■ Source text:

SHUPPrinceton To Honor Robert Ginsberg For His 56 Years in Education
56 YEARS IN EDUCATION: Johnson Park Elementary School Principal Robert Ginsberg will be honored on February 27 for his “career spent nurturing the future.” Send Hunger Packing Princeton is hosting a winter fundraiser “evening of inspiration” at the Johnson Education Center, One Preservation Place in Princeton. Visit shupprinceton.org for ticket information. (Photo courtesy of Send Hunger Packing Princeton)
By Donald Gilpin
In his 56 years working as a teacher and school administrator, Dr. Robert Ginsberg has championed core values that have become firmly embodied at Johnson Park Elementary School (JP), where he has served as principal since 1999. He believes in the power of diversity. He believes in making children the agents of their own learning. He believes in the value of the natural environment for children and their education. And he believes that kids need to be reminded frequently to help those who may be less fortunate.
Send Hunger Packing Princeton (SHUPPrinceton) will be honoring Ginsberg at “An Evening of Inspiration” with “a tribute to a career spent nurturing the future” on February 27 at the Johnson Education Center, One Preservation Place in Princeton.
“Dr. G. has been part of the fabric of our schools for over 30 years and principal of JP for more than 20,” said SHUPPrinceton board member Wendy Regina-Vasquez. “His caring and advocacy for all of our children, but especially the children SHUPPrinceton serves, has made him a beloved member of our community. We’re thrilled to be able to honor him.”
Ginsberg emphasized the importance of SHUPPrinceton’s collaborative work with the schools, noting that 25 percent of JP students’ families may have food challenges. “If we provide breakfast and lunch for them during the week, we can support them and help to make sure that we’re meeting their bodily needs as well as their intellectual and academic needs,” Ginsberg said. “If kids are not well fed and taken care of and healthy, certainly that interferes with their ability to focus in school and learn.”
The JP mascot is Koko the gorilla, and the school’s Koko Fund uses money raised by the students to help send approximately 100 children each year, who otherwise wouldn’t be able to afford it, to summer camps in collaboration with the Princeton Recreation Department, The Watershed Institute, the YMCA, and the Arts Council of Princeton.

■ Set exercise 1: From the article about Robert Ginsberg, extract the stretch from "The JP mascot" through "Council of Princeton.".
■ Set exercise 2: In the article about Robert Ginsberg, which organizations does the Koko Fund work with to send children to summer camps? List each one.
■ Set exercise 3: Write what comes next in the article about Robert Ginsberg, picking up after its final sentence.

Data records:
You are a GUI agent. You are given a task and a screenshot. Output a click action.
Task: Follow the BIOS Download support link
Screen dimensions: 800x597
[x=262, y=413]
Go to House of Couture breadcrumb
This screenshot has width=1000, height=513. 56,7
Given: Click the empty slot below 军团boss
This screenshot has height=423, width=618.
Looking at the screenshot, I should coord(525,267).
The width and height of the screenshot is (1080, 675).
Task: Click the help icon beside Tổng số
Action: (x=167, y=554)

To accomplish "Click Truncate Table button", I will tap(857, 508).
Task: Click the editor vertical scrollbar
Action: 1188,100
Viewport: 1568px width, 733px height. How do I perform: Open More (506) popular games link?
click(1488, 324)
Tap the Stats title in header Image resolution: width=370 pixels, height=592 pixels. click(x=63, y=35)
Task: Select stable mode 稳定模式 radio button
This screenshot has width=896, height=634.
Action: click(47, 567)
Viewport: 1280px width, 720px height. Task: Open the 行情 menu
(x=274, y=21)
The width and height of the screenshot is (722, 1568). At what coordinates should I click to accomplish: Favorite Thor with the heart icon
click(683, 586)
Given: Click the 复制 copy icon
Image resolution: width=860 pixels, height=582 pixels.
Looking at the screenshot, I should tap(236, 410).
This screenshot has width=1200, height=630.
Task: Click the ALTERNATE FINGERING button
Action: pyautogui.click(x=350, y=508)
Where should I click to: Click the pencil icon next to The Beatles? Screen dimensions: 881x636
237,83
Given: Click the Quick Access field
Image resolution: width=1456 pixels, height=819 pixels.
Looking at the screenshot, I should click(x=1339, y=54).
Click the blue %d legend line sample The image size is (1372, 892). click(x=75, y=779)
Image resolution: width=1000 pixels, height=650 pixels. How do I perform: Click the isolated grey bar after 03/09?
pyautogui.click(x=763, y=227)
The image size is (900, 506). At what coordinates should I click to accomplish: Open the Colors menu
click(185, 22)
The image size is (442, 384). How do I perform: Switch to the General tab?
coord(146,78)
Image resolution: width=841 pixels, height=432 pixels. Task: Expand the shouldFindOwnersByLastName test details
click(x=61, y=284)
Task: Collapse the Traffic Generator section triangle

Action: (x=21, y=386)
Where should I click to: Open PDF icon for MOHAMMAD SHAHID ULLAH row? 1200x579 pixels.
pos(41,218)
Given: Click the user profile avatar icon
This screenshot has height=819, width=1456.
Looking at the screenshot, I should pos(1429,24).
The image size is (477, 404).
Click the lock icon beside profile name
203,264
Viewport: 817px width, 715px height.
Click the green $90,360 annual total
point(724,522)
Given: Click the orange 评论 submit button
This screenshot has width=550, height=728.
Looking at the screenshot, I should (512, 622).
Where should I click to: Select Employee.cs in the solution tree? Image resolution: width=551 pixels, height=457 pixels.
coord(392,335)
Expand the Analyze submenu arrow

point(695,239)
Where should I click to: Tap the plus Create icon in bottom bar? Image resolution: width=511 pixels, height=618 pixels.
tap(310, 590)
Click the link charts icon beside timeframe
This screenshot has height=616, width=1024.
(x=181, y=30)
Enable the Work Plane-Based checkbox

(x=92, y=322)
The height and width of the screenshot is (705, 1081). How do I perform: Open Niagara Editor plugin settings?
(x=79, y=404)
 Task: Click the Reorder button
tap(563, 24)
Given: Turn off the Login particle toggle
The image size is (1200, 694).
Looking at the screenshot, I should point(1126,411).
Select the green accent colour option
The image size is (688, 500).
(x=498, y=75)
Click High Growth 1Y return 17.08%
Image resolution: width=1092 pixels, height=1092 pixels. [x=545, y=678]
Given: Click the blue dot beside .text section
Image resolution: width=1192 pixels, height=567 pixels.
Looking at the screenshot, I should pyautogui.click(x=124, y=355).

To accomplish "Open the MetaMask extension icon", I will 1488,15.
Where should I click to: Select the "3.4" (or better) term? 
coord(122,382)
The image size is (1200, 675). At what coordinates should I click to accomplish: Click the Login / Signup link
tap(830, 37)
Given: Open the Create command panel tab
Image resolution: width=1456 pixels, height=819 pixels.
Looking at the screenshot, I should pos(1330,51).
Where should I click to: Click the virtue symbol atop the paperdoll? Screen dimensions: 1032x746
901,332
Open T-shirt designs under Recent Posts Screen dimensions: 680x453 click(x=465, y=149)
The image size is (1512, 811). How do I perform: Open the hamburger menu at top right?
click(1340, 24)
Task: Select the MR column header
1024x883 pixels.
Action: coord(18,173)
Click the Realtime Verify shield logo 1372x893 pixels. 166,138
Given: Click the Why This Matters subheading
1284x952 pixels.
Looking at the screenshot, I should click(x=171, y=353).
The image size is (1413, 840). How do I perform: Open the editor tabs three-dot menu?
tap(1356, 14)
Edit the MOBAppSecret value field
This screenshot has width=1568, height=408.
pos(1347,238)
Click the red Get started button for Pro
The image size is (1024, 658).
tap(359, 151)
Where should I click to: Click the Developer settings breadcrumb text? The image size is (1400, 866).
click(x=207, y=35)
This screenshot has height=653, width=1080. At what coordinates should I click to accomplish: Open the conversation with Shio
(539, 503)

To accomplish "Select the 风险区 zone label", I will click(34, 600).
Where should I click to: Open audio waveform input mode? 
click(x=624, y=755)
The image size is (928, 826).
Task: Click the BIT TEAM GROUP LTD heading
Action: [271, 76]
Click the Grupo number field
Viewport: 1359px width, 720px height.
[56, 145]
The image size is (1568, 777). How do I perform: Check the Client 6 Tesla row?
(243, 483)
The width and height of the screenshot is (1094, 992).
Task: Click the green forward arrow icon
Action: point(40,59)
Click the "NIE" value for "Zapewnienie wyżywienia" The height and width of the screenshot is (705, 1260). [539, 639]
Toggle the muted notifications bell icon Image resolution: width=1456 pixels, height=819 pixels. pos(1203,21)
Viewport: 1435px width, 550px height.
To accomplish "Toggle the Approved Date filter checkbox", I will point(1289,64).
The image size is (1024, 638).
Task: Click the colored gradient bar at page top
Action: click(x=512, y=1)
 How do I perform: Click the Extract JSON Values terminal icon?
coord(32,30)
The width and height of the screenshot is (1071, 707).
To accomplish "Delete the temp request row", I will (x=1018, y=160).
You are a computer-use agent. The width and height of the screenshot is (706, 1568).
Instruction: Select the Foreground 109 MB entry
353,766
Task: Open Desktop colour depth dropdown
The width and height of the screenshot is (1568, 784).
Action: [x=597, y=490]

■ Final answer 1:
The JP mascot is Koko the gorilla, and the school’s Koko Fund uses money raised by the students to help send approximately 100 children each year, who otherwise wouldn’t be able to afford it, to summer camps in collaboration with the Princeton Recreation Department, The Watershed Institute, the YMCA, and the Arts Council of Princeton.

■ Final answer 2:
- Princeton Recreation Department
- The Watershed Institute
- YMCA
- Arts Council of Princeton

■ Final answer 3:
Through a variety of activities the JP students have also provided funds for SHUPPrinceton and other organizations to help families facing financial challenges.
“It needs to be a message that we send to kids all the time, that we are our brother’s keeper,” Ginsberg said. “We’ve spread charitable and community service activities throughout the year, not just holiday times, so that kids know it’s part of what their value system should be.”
Commenting on JP, where he took the helm in 1999, Ginsberg reflected in a 2017 interview with Princeton Community TV, “It’s a great cohesive community. I love working here. I could have retired years ago, but it’s not like work when you come here.”
He continued, “There’s a supportive, receptive parent population, a phenomenal, competent teaching staff, and wonderful, wonderful kids. What could be better?”
Ginsberg noted that JP had recently built an amphitheater, refurbished their outdoor environmental trail, created two classrooms in the woods, and was planning to create a natural terrain playground with an emphasis on inspiring the students’ imagination and creativity.
“We’re looking to make this the best school possible,” Ginsberg said, and he went on to add that JP “is a wonderful diverse school. We want to show that that’s the world these kids are going to live in and it’s possible for everybody to get along with each other. We may speak different languages or worship differently, but we can all get along well. This is where it starts. The school has become much more diverse over the years and it works.” He noted the school’s goal to have a staff that’s just as diverse as the student body.
Ginsberg went on to point out that, more and more often, the students are taking the lead, with third-graders advising the landscape architect on ideas for the natural terrain playground, the rapidly growing after-school newspaper club giving students the opportunity to work together ”to be the agents of their own learning,” and fifth-graders taking charge of the yearbook that used to be the project of a group of parents.
“The fifth-graders put together the book with their ideas and their voices and their images, as opposed to what parents think kids want,” said Ginsberg. “It’s what the kids themselves want to see there.”
Ginsberg started his career in 1964 teaching junior high school in the Bedford Stuyvesant section of Brooklyn, where his annual salary was $3,600. He faced up to 40 kids in a classroom at a time, and the technology available consisted of a mimeograph machine that produced “those old dittos where the purple stuff came off on your hands.”
After earning his doctorate at Cornell University, Ginsberg moved to New Jersey as a gifted and talented supervisor in East Brunswick, then in 1988 came to Princeton as principal at Littlebrook Elementary School before eventually settling in at JP in 1999.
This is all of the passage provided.